The novel clearly uses Holroyd's own family as characters. He is Kenneth, on leave from doing his National Service in the army. The family are gathered together in a house named "This'll Do," and the plot, such as it is, revolves around the illness and death of the dog named Smith. In addition to Kenneth, we have his grandfather Eustace and his grandmother Anne, both of whom are portrayed as distressingly senile to the extent that one begins to feel that the descriptions of their actions are somewhat unkind. Kenneth's father, Henry, divorced from Kenneth's mother, lives in the same house, and he is unsympathetically portrayed. We also have Eustace's eccentric spinster sister Mathilda, who lost her lover many years ago. She is devoted to Smith, and his death produces a sort of coda to the book as she reviews her life. Unexpectedly, Henry's first wife appears on the doorstep and consumes much alcohol. There are two further caricature characters, Mrs. Gaff the cook, and an aging Miss Tooth, who was originally brought into the household as a nanny for Henry some 50 years ago and has stayed ever since.
Holroyd's father hated the novel and threatened legal action if it was published, contending that it defamed him and was unkind and inaccurate about his aging parents.
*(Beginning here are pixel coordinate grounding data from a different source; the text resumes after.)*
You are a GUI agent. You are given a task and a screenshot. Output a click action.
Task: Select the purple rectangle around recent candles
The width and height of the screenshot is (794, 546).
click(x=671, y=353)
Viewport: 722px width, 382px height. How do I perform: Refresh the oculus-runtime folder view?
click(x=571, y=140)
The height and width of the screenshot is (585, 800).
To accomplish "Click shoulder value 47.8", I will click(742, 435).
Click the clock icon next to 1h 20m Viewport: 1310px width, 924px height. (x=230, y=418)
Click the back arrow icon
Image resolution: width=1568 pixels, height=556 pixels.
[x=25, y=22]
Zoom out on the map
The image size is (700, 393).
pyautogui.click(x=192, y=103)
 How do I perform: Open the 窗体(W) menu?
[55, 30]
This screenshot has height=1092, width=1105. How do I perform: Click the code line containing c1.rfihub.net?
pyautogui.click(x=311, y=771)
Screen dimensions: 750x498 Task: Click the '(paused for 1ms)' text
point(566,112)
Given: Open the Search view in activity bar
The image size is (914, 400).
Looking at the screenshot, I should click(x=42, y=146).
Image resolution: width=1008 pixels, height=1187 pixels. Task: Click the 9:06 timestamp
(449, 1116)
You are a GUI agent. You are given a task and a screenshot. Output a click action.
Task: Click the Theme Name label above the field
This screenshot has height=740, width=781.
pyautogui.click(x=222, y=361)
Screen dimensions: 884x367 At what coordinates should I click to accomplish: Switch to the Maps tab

It was this that led to the publication of the novel in the States after careful review to see if a successful legal action could be made against it. Holroyd waited forty years before publishing it in the UK, by which time all the characters were dead.
By a strange coincidence, we went to a talk at the Kensington Library, where Holroyd and a member of August John's family talked about a recently published book of the letters of Ida John, Augustus' first wife, who died at around thirty. In answer to some questions, Holroyd talked about some of the things he wrote as the postscript to "A Dog's Life"---the problems that arise with biographies when family members are at odds with the way they, or their families, are portrayed. And in that postscript he also mentions the ancient Augustus John climbing into bed with one of his many illegitimate daughters (then aged in her late thirties) and telling her "he couldn't do it anymore." It left open the question whether he would have done it if he could.
I wouldn't suggest anyone go off to a library to track down the book. I just felt that I should keep my nose to the grindstone with the blog, if only to keep the record of what I have been reading.